The year is 200 days old this week. Between the one-hundredth day and the two-hundredth day of the year, the land completes middle spring, passes through late spring and early summer, then enters middle summer. By the two-hundredth day, the cardinals sleep late. Katydids and crickets call in the damp, warm nights. The field corn is tall, the sweet corn and tomatoes are coming in, and the wheat harvest is complete.
Only a few varieties of wildflowers bloom now under the dense canopy: leafcup, tall bellflower, wood nettle, touch-me-nots. The fields and fencerows show most of the color: bouncing bets, St. John's wort, teasel, milkweed, gray-headed coneflowers, white vervain, wild lettuce, heliopsis, germander, skullcap, great Indian plantain, blue vervain, wingstem, bull thistle, black-eyed Susans and small-flowered agrimony.
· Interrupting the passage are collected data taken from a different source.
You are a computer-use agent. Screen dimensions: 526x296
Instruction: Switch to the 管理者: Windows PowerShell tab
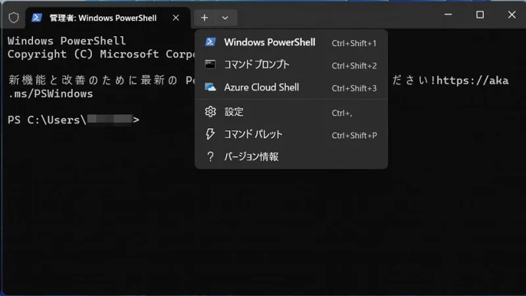pyautogui.click(x=103, y=18)
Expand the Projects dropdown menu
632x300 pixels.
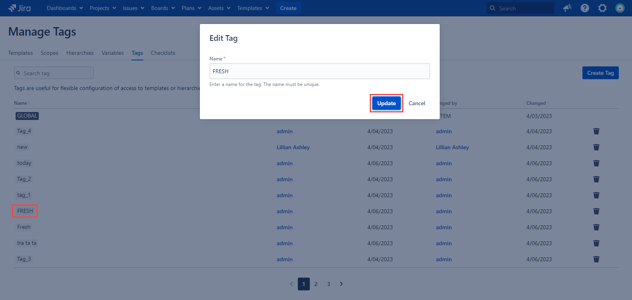click(x=103, y=8)
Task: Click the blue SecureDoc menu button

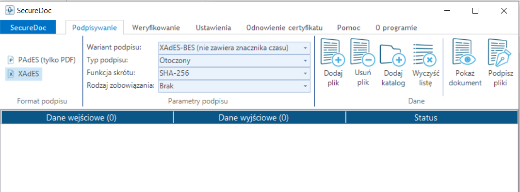Action: [x=28, y=28]
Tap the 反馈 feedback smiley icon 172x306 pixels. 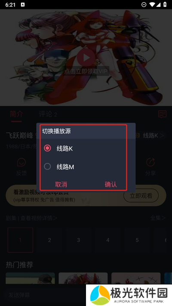[22, 162]
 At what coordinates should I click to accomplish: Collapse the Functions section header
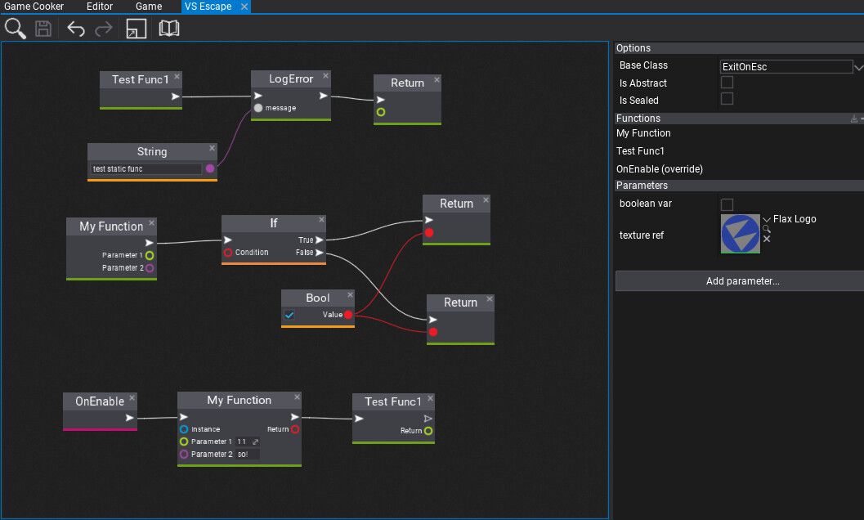click(638, 119)
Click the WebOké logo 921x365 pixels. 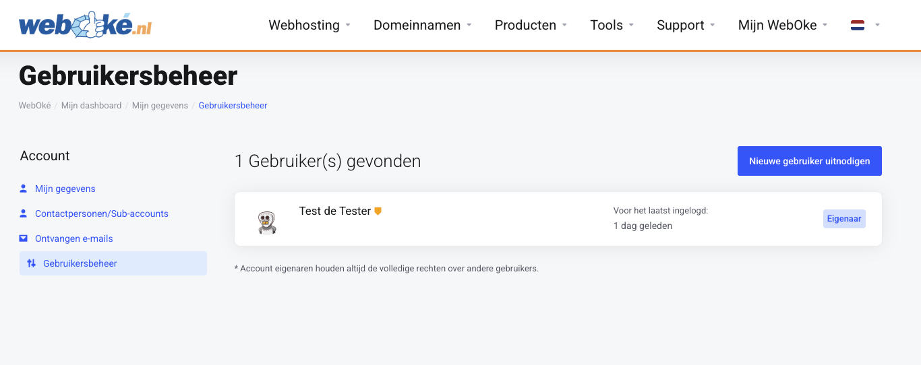[86, 25]
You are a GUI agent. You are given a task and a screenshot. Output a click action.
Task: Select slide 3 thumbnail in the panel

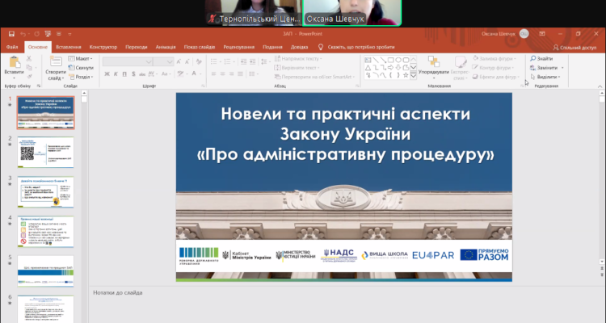coord(45,191)
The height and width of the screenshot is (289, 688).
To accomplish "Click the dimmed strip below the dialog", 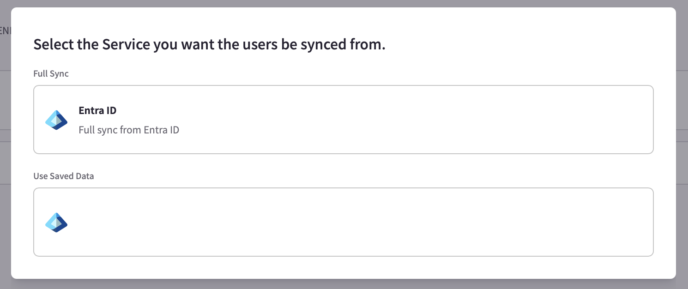I will tap(344, 284).
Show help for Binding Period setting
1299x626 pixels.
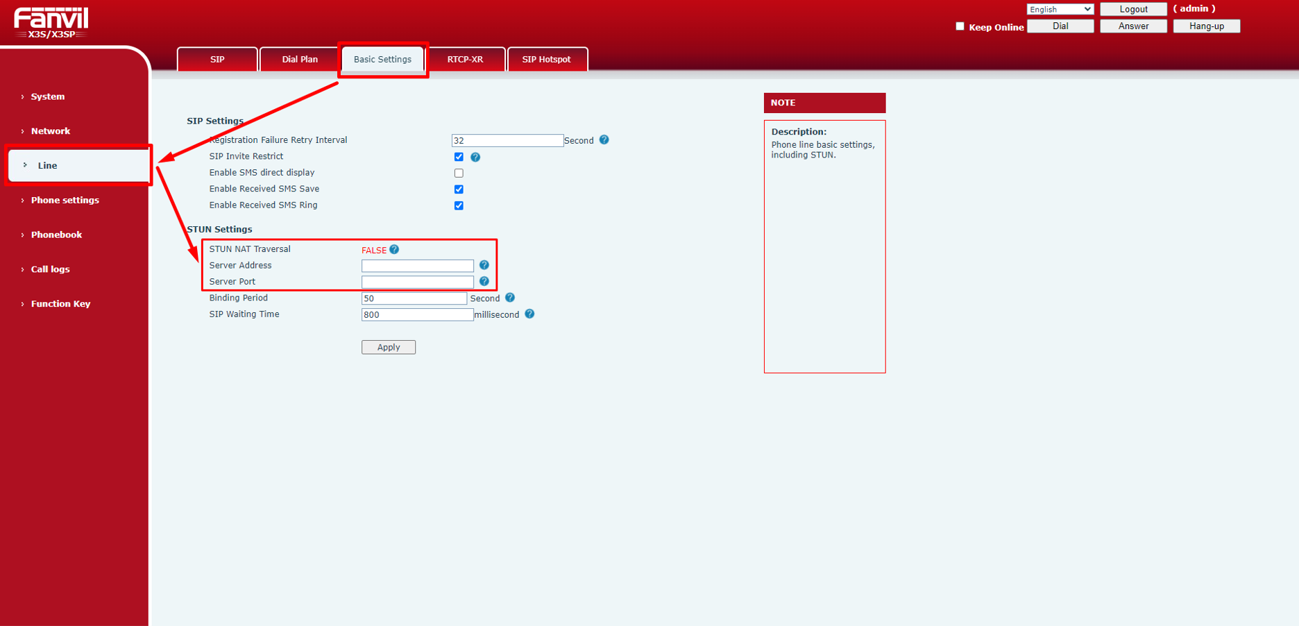[x=510, y=298]
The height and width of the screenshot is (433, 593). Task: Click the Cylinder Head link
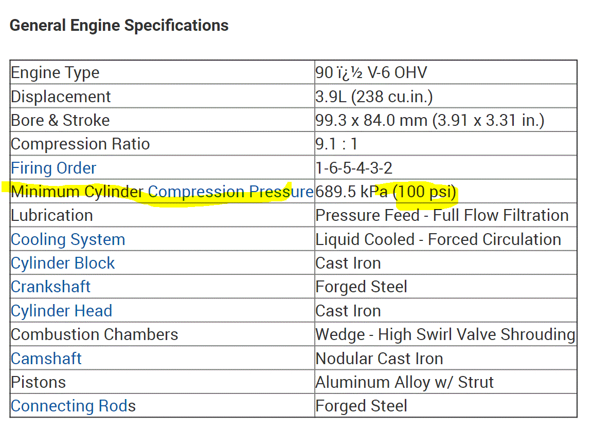click(x=61, y=311)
In town, phlox and coneflowers have replaced the daffodils and tulips and lilies of the first one hundred days. Rose of Sharon is flowering instead of pear and apple trees.
In another one hundred days, at the end of October, most of the canopy will be gone. Middle and late summer, early fall and middle fall will have passed. The wildflower and garden seasons will be almost over. Witchhazel will be the only shrub in bloom. Farmers will have cut their soybeans and their corn for grain. The birds and cicadas and katydids will be silent; only the crickets will resist the chilly nights.
This is Bill Felker with Poor Will’s Almanack. I’ll be back again next week with notes for the fifth week of middle summer. In the meantime, listen for the crickets in the night, counting off the 100 days to come.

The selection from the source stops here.